Installed, together with a patch that makes buffers use the `size'
field (like other vectorlike objects) rather than the `name' field.


	Stefan


PS: This patch has not been tested.  It's extracted from my code where it
    seems to work fine, but I might have missed a dependency with some other
    local changes.


Index: lisp.h
===================================================================
RCS file: /cvsroot/emacs/emacs/src/lisp.h,v
retrieving revision 1.458
diff -u -u -b -r1.458 lisp.h
--- lisp.h	26 Jun 2003 23:15:08 -0000	1.458
+++ lisp.h	27 Jun 2003 23:12:26 -0000
@@ -1282,8 +1216,6 @@
 /* Lisp floating point type */
 struct Lisp_Float
   {
-    Lisp_Object type;		/* essentially used for mark-bit
-				   and chaining when on free-list */
 #ifdef HIDE_LISP_IMPLEMENTATION
     double data_;
 #else

Index: alloc.c
===================================================================
RCS file: /cvsroot/emacs/emacs/src/alloc.c,v
retrieving revision 1.307
diff -u -u -b -r1.307 alloc.c
--- alloc.c	27 Jun 2003 22:54:26 -0000	1.307
+++ alloc.c	27 Jun 2003 23:06:03 -0000
@@ -19,6 +19,7 @@
 
 #include <config.h>
 #include <stdio.h>
+#include <limits.h>
 
 #ifdef ALLOC_DEBUG
 #undef INLINE
@@ -418,8 +424,8 @@
 /* Value is SZ rounded up to the next multiple of ALIGNMENT.
    ALIGNMENT must be a power of 2.  */
 
-#define ALIGN(SZ, ALIGNMENT) \
-  (((SZ) + (ALIGNMENT) - 1) & ~((ALIGNMENT) - 1))

# MATERIAL SUPPLIED
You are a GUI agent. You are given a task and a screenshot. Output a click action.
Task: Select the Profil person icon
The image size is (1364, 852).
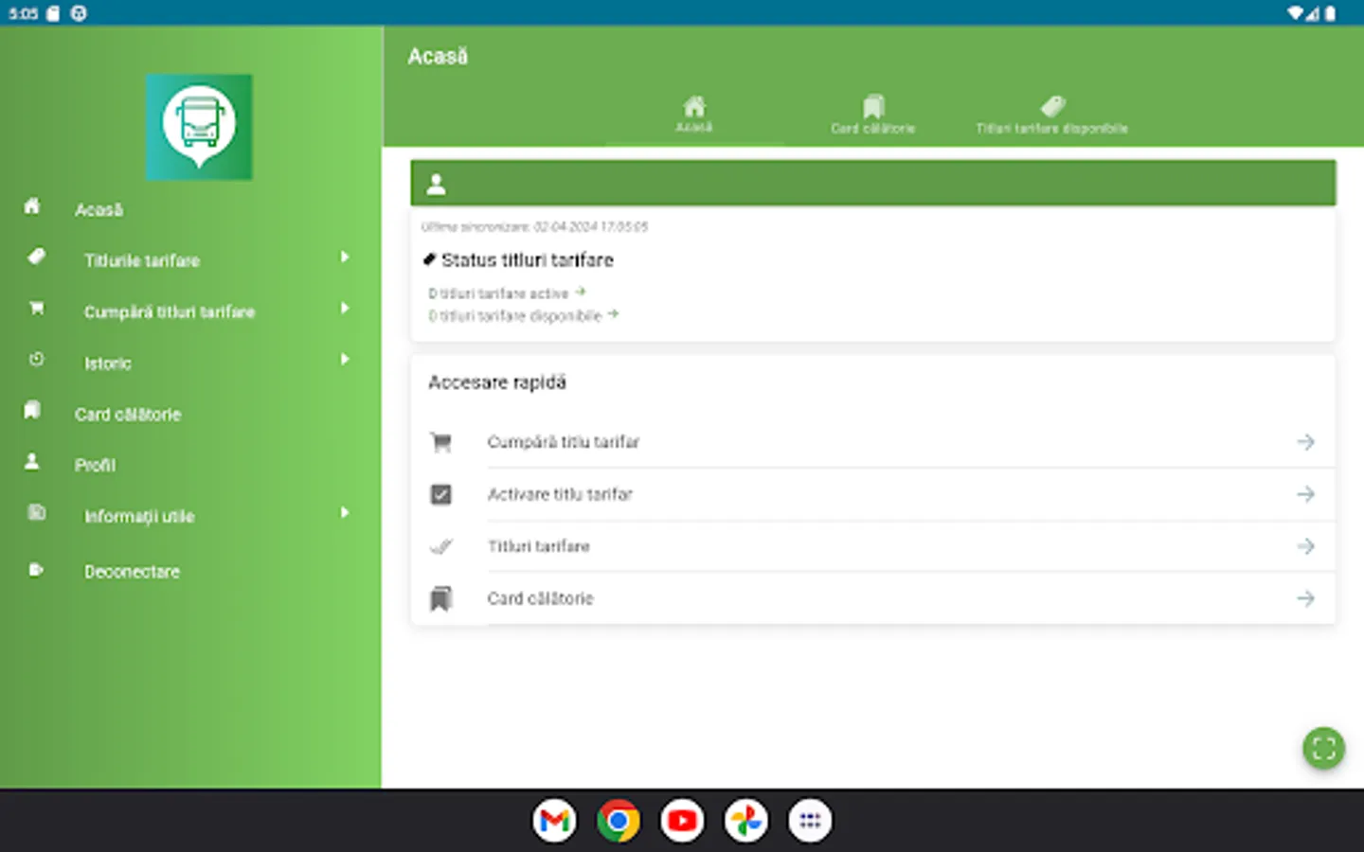(x=31, y=461)
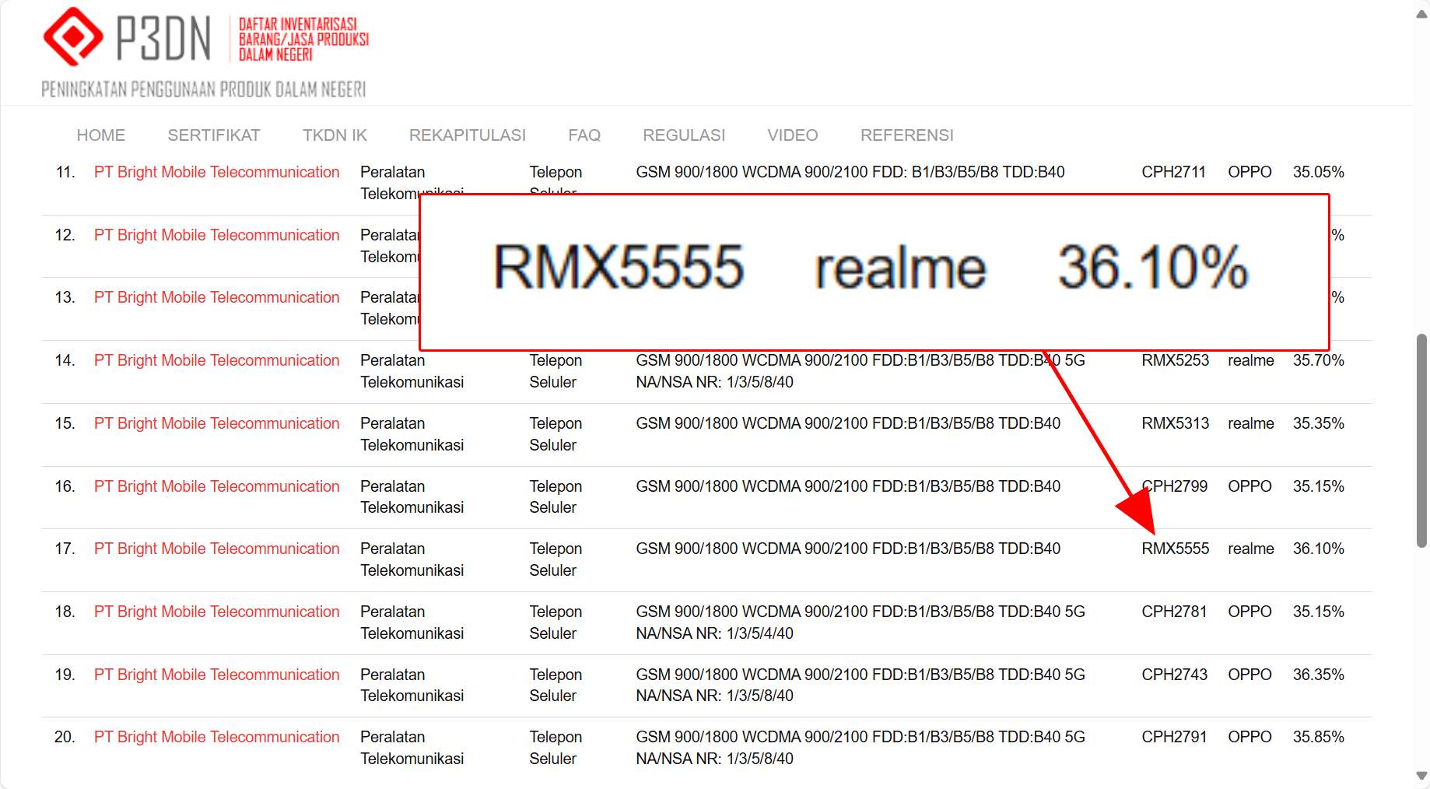Select the REFERENSI menu item
Screen dimensions: 1430x789
[x=906, y=135]
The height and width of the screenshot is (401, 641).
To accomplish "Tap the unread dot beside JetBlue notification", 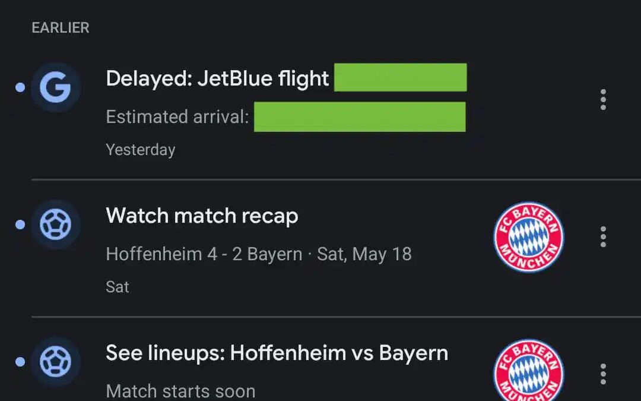I will point(20,88).
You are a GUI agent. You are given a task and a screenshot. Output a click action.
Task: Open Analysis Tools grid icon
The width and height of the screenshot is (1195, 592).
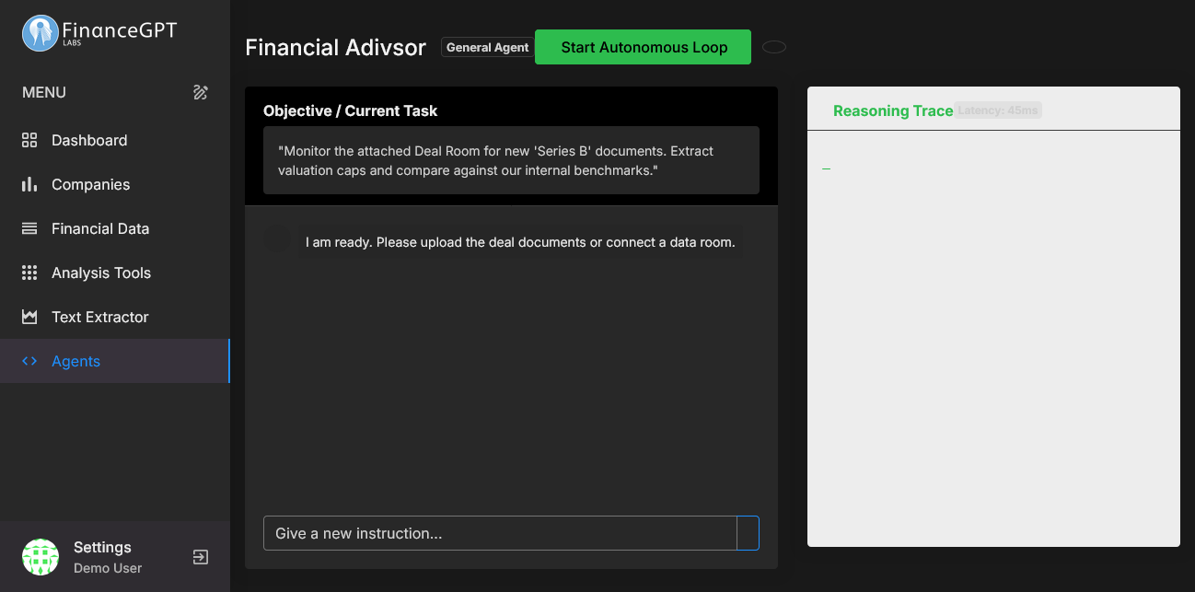[29, 273]
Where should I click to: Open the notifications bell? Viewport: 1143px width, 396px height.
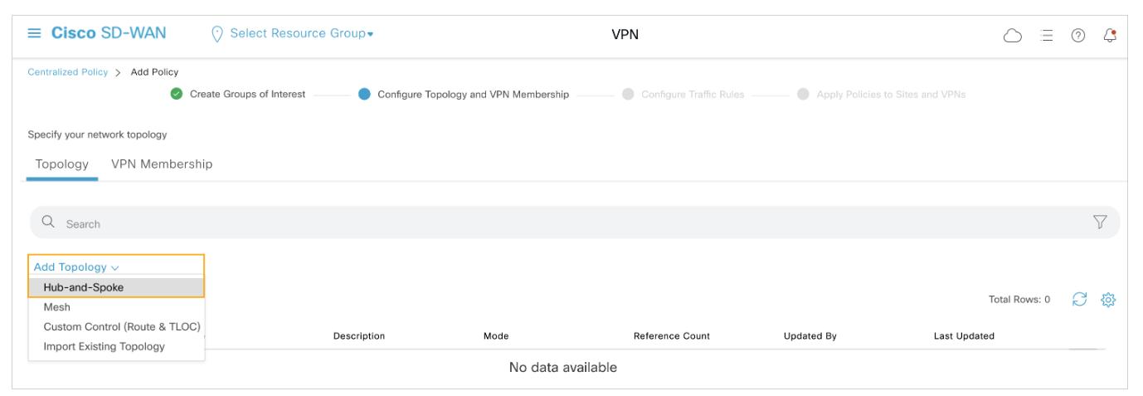coord(1110,35)

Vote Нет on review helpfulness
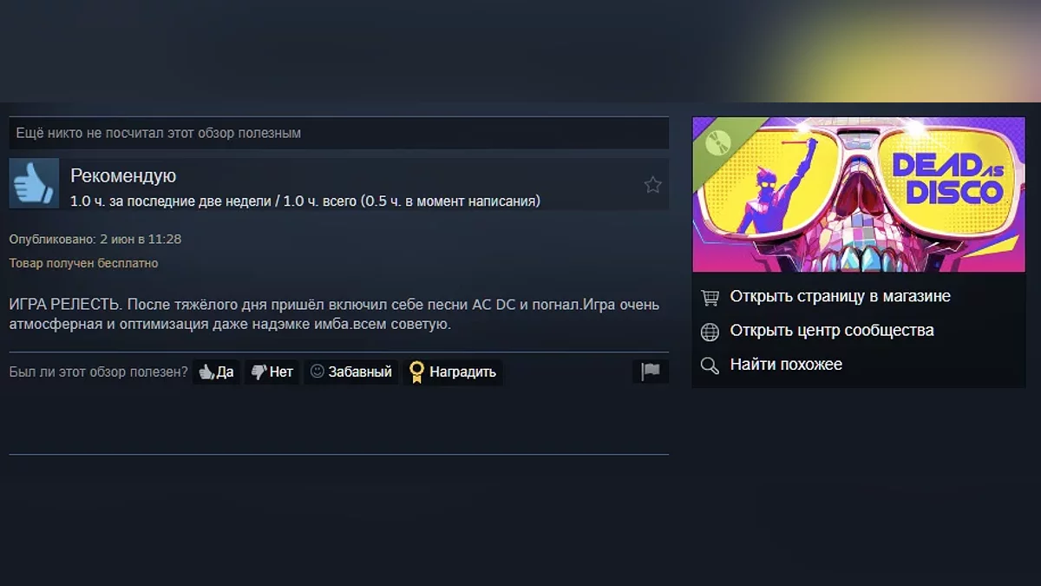pyautogui.click(x=272, y=372)
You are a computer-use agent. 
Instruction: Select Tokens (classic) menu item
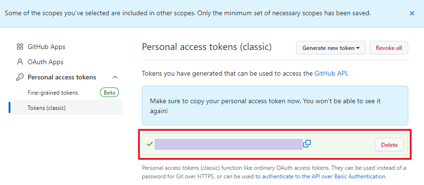[68, 108]
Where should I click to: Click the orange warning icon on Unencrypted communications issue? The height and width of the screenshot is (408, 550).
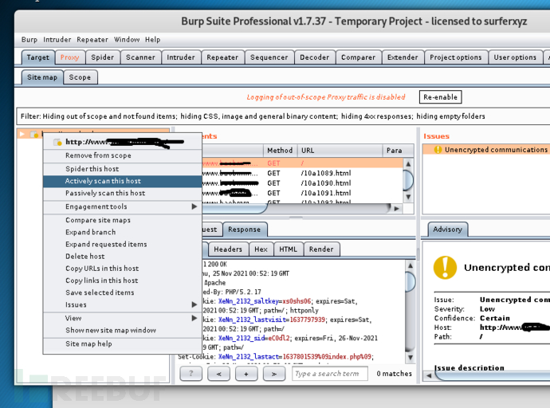click(x=437, y=150)
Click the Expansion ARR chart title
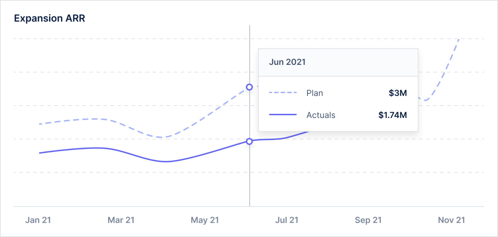Screen dimensions: 498x237 coord(49,18)
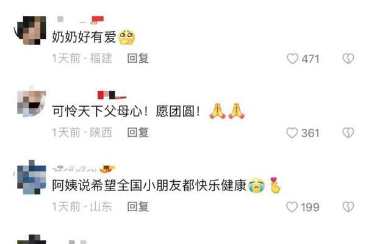The width and height of the screenshot is (369, 244).
Task: Select comment 阿姨说希望全国小朋友都快乐健康
Action: click(149, 185)
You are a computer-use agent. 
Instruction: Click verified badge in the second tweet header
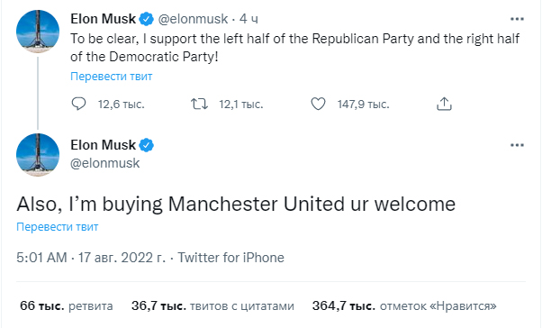point(146,145)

# THE TASKS
1. In the Emacs patch message, rename "patch" to "changeset" and write out the part starting at "Installed, together with" and ending at "local changes.".
2. For each statement, say whether the Emacs patch message agrees with it, and quote the words that decide it: (a) the patch has been tested; (b) the change to alloc.c adds an include of limits.h; (c) buffers are made to use the `name' field instead of the `size' field.
The items come from a different source than the text.

# SOLUTIONS BY TASK
1.
Installed, together with a changeset that makes buffers use the `size'
field (like other vectorlike objects) rather than the `name' field.


	Stefan


PS: This changeset has not been tested.  It's extracted from my code where it
    seems to work fine, but I might have missed a dependency with some other
    local changes.

2.
(a) No: "This patch has not been tested."
(b) Yes: "+#include <limits.h>"
(c) No: "makes buffers use the `size' field (like other vectorlike objects) rather than the `name' field"